Another purpose of this investigation was to identify residues of C. glutamicum PDT that are essential for catalytic activity and/or substrate binding. Toward this goal, we conducted site-directed mutagenesis on eight conserved residues and compared the kinetic parameters of the reactions catalyzed by wild-type and selected mutant enzymes (Table 5). The results suggested that Glu-64 plays an important role in the dehydratase reaction of the enzyme, but Asp-76 and Glu-89 residues are not essential. By contrast, Zhang et al. (2000) demonstrated that the equivalent acidic residues (Glu-159, Asp-171, and Glu-183) of the E. coli P-protein dehydratase domain are not involved directly in the dehydration-decarboxylation of prephenate. It is generally accepted that protonation of the ring hydroxyl group triggers the concurrent loss of H2O and CO2 in a Grob-type fragmentation of the ionized prephenate. Since prephenate rapidly undergoes nonenzymatic acid-catalyzed aromatization (Zamir et al. 1983), PDT might need a weaker acid or perhaps only hydrogen bonding to promote the dehydration-decarboxylation reaction. Further insights concerning the role of Glu-64 awaits structural information on the active site of PDT.

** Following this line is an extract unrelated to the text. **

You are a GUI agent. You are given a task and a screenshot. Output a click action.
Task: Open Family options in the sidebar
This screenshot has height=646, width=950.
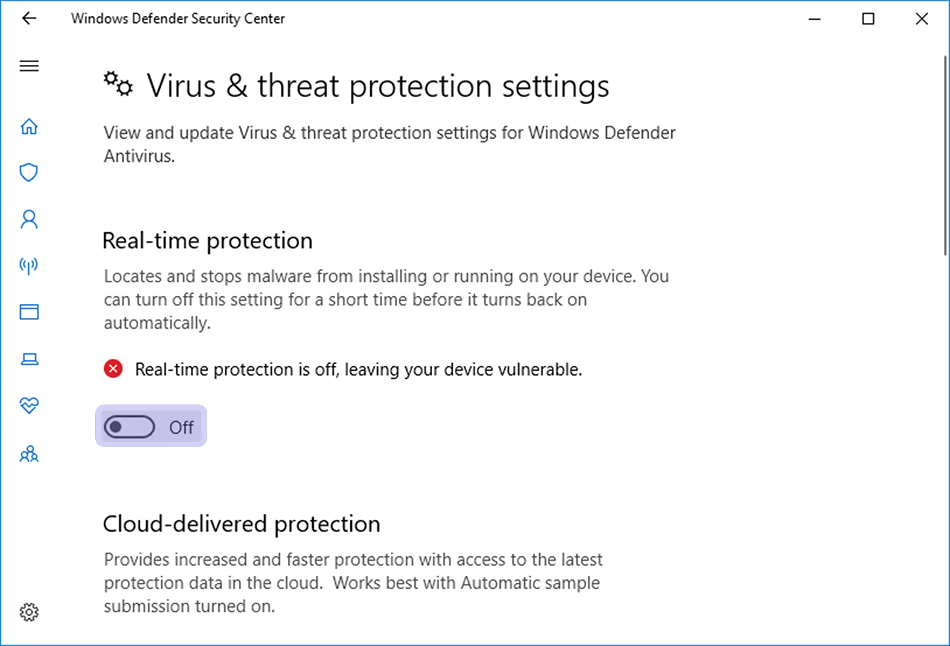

Threonine was previously proposed to be important for the activity of E. coli K12 CM–PDT (Davidson et al. 1972). Moreover, Jetten and Sinskey (1995) speculated that Thr-183 in C. glutamicum PDT, which corresponds to Thr-278 of E. coli P-protein, may be important for enzyme activity. In order to assess the role of this conserved residue, we substituted the threonine with alanine, serine, and tyrosine. The Thr183Ser enzyme retained approximately 4% of wild-type PDT activity but showed a 5.6-fold increase in K m for prephenate (Table 5). In contrast, the other two mutant proteins were inactive. Like threonine, tyrosine also possesses a hydroxyl group; however, its bulky side-chain may alter the conformation of the active site through steric effects. Using computer graphics modeling, Xue and Lipscomb (1995) reported that a threonine hydroxyl group in the active site of Saccharomyces cerevisiae chorimate mutase can form a hydrogen bond with the carboxyl group of an inhibitory chorismate analogue. The data in the present study suggest that Thr-183 of C. glutamicum PDT might also hydrogen bond to prephenate or to active site residues involved in catalysis.

A number of studies have established a role for cation-π interactions in substrate-enzyme binding (Scrutton and Raine 1996; Lee et al. 2002) and protein-ligand interactions (Ting et al. 1998; Fermandez-Recio et al. 1999). For example, the Phe-54 and Leu-115 of B. subtilis CM appear to lock the reactive C-terminus in an orientation that promotes the rearrangement of chorismate to prephenate (Chook et al. 1994). Based on the results of our study, we believe that C. glutamicum PDT achieves the effect, in part, by lining the binding pocket with hydrophobic residues that anchor the substrate by means of short van der Waals interactions.

In summary, site-directed mutagenesis was conducted on eight conserved residues (Glu-64, Asp-76, Glu-89, His-115, Thr-183, Arg-184, Phe-185, and Arg-236) in order to identify those essential for the catalytic mechanism of C. glutamicum PDT. Glu-64, Thr-183, Arg-184, and Phe-185 of PDT were shown to play important roles during the dehydration-decarboxylation reaction of prephenate. Determination of the three-dimensional structure of C. glutamicum PDT, which is currently in progress, should help clarify the roles of these conserved residues in the mechanism of the enzyme.